I live in a region where the TVA changed the landscape and the lives of people. I have to ask myself, "What would my life have been like if there had been no TVA?" Even knowing that TVA was there for a purpose, not as an end in itself, I cannot say if life here would be better or worse. It's easy to see paths that reach higher and paths that take us much lower. It's easy to sell a line of reasoning based on "What if's," but it's hard to make an air tight case (unless you are a part of the Third Foundation - in that case you wouldn't be talking about all this. You'd just smile. :)
Readers of this blog may be interested in "Pennyland - Echoes of the Great Depression" which I created from an original song written by my brother. It takes the words of FDR in his 1933 inaugural address at face value and combines them with depression era photographs. Here's the link to the video:
http://www.youtube.com/watch?v=9T9-iz40K6o
It's also located at www.pennyland.org
This is not meant as a political statement, but rather as an attempt to put a face on something that so often appears academic.
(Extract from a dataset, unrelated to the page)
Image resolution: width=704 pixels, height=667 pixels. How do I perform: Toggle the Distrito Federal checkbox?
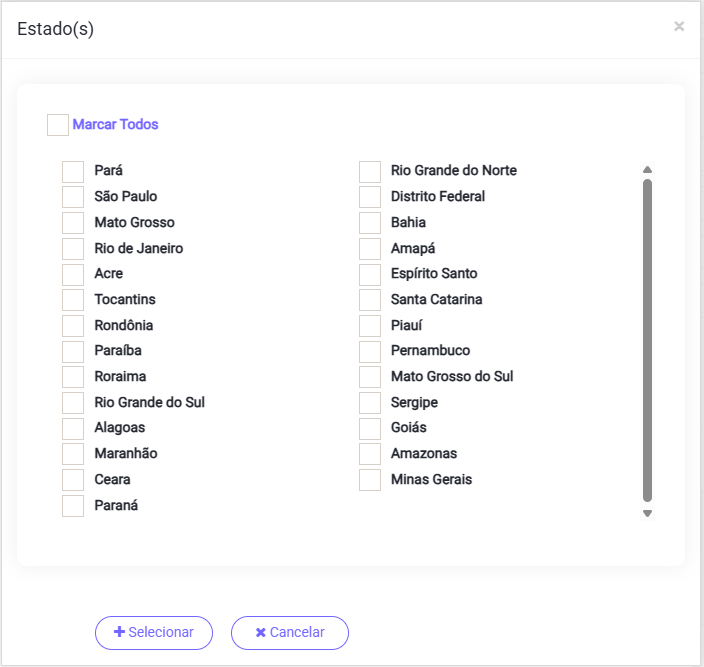click(370, 197)
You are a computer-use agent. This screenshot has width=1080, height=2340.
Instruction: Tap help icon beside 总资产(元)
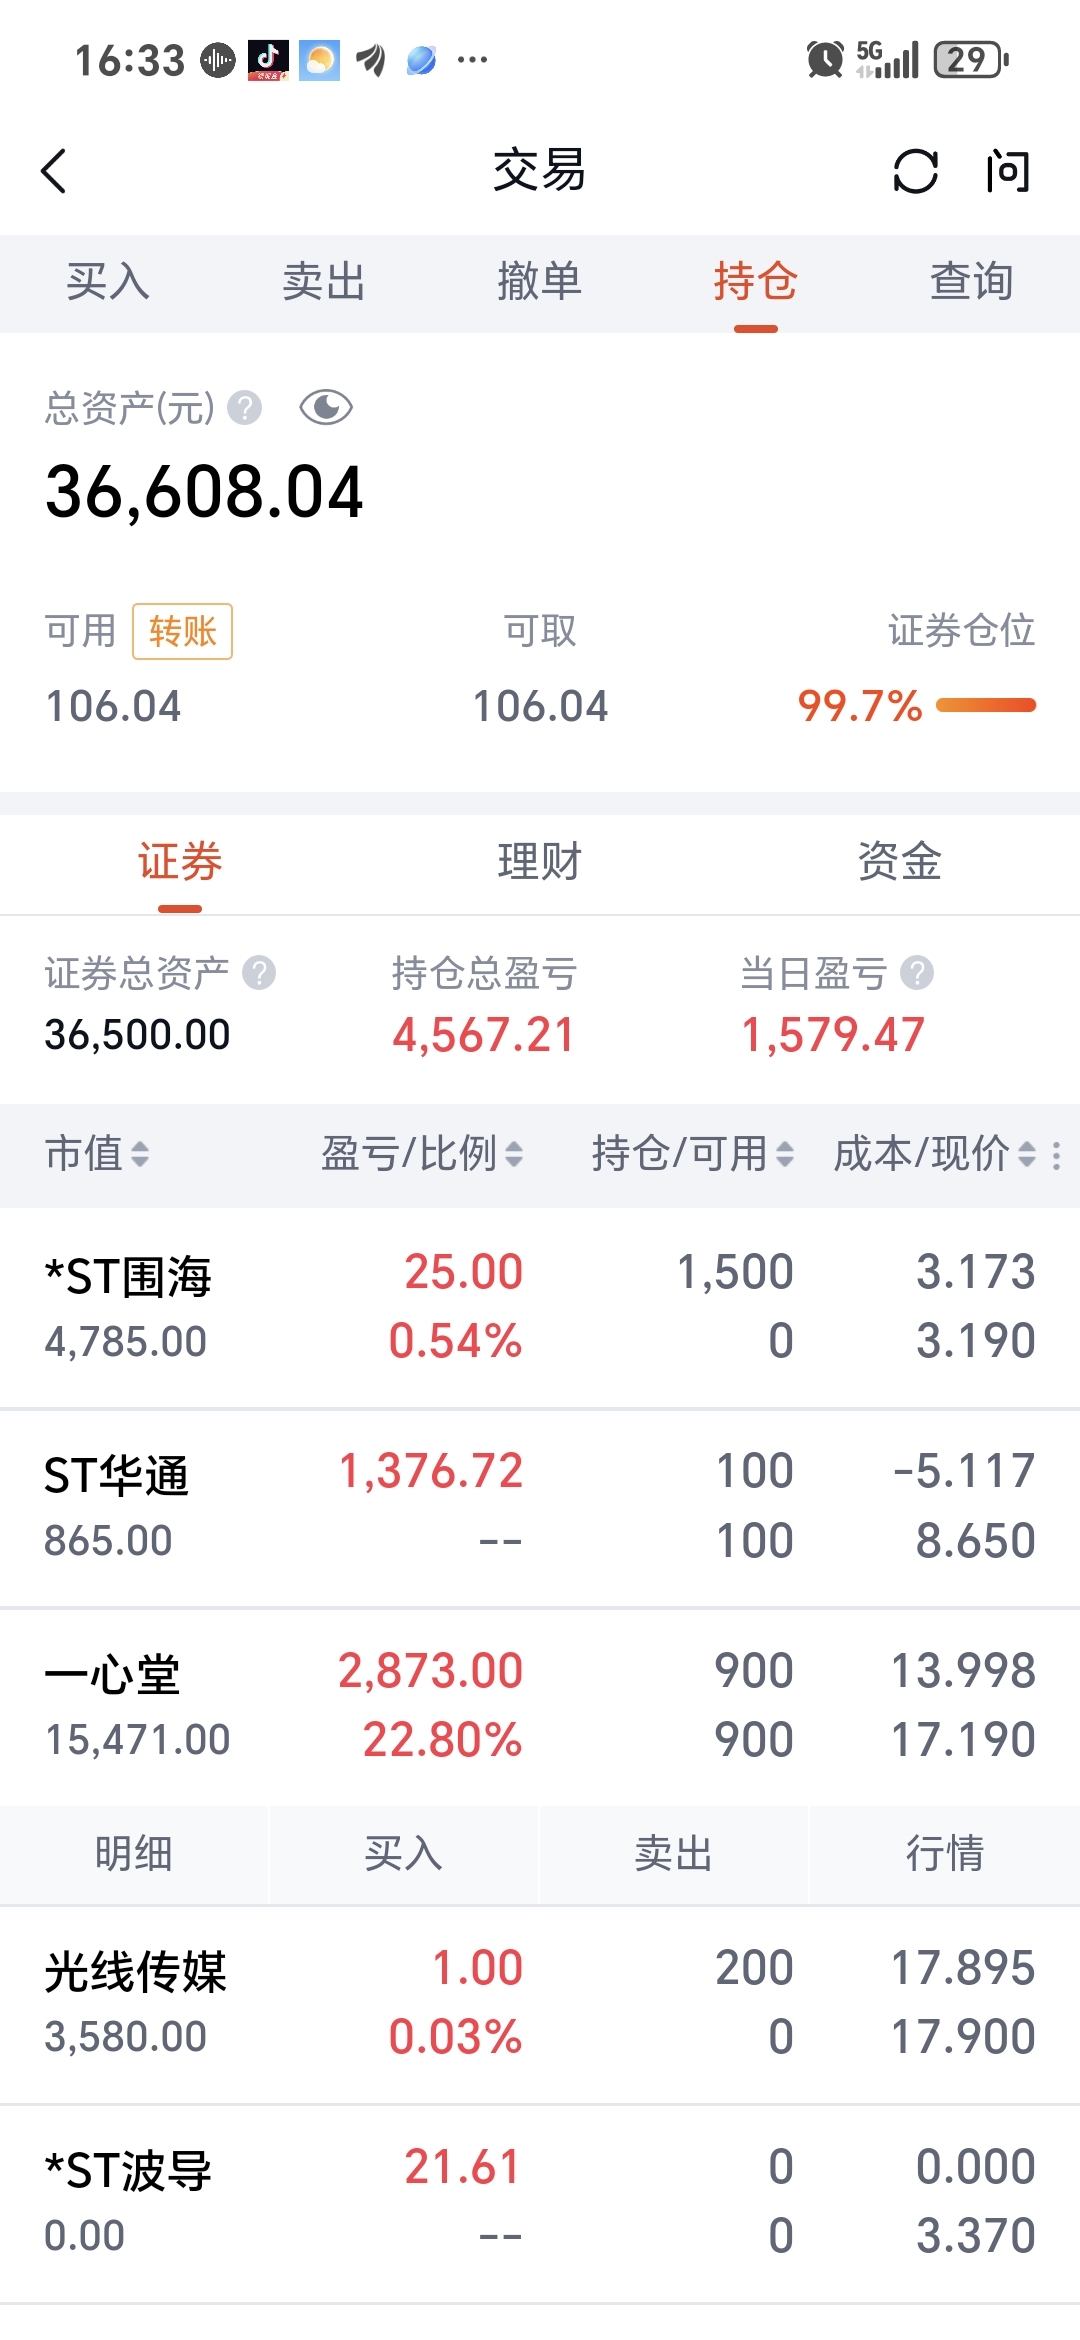(x=244, y=408)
It is 5 minutes in length. If you find it thought provoking, I'd appreciate your sharing it with others.
Frank Thomas
Posted by: Frank Thomas | November 29, 2008 at 01:41 AM
One of the things we learnt through painful experience in many countries during the Great Depression was the need for international economic cooperation, and the rejection of economic nationalism. This is a hugely important lessont again today. One of the ways to see it is through studies of Keynes such as "John Maynard Keynes and International Relations" by Donald Markwell. A retreat today into economic nationalism would be disastrous - and so would a failure of international cooperation to achieve coordinated measures to find a global remedy to aglobal problem.
Posted by: D S Lamont | November 29, 2008 at 01:44 AM
Steve:
In addition to the Froyen textbook I've used to teach Intermediate Macro over the last ten years, do you think Crisis and Leviathan could be used as a supplementary text along with The Austrian Theory of the Trade Cycle (ed. Ebeling) text?
Posted by: Dave Prychitko | November 29, 2008 at 08:04 AM
It could I guess! You might also look at Higgs' collection on Depression, War, and Cold War. Not enough of those essays would be on point (but then again, C&L really only has one chapter on the GD), but it does have the Regime Uncertainty paper.
Gene Smiley has a recent book on the GD that might be a better choice for a supplement. I'm currently in the middle of Amity Shlaes *The Forgotten Man*, which is terrific, but probably better for AEH than macro.
The Ebeling edited volume is fine. I think, depending on how good your students are, that Roger G's book would work too. If my book were cheaper....
Posted by: Steve Horwitz | November 29, 2008 at 08:53 AM
Although I am neither student nor teacher, I second S. Horwitz' recommendation of Gene Smiley's book on the Great Depression. I read it a few years ago and remember it being an excellent overview. For some reason, I have an extra copy if you want it for free.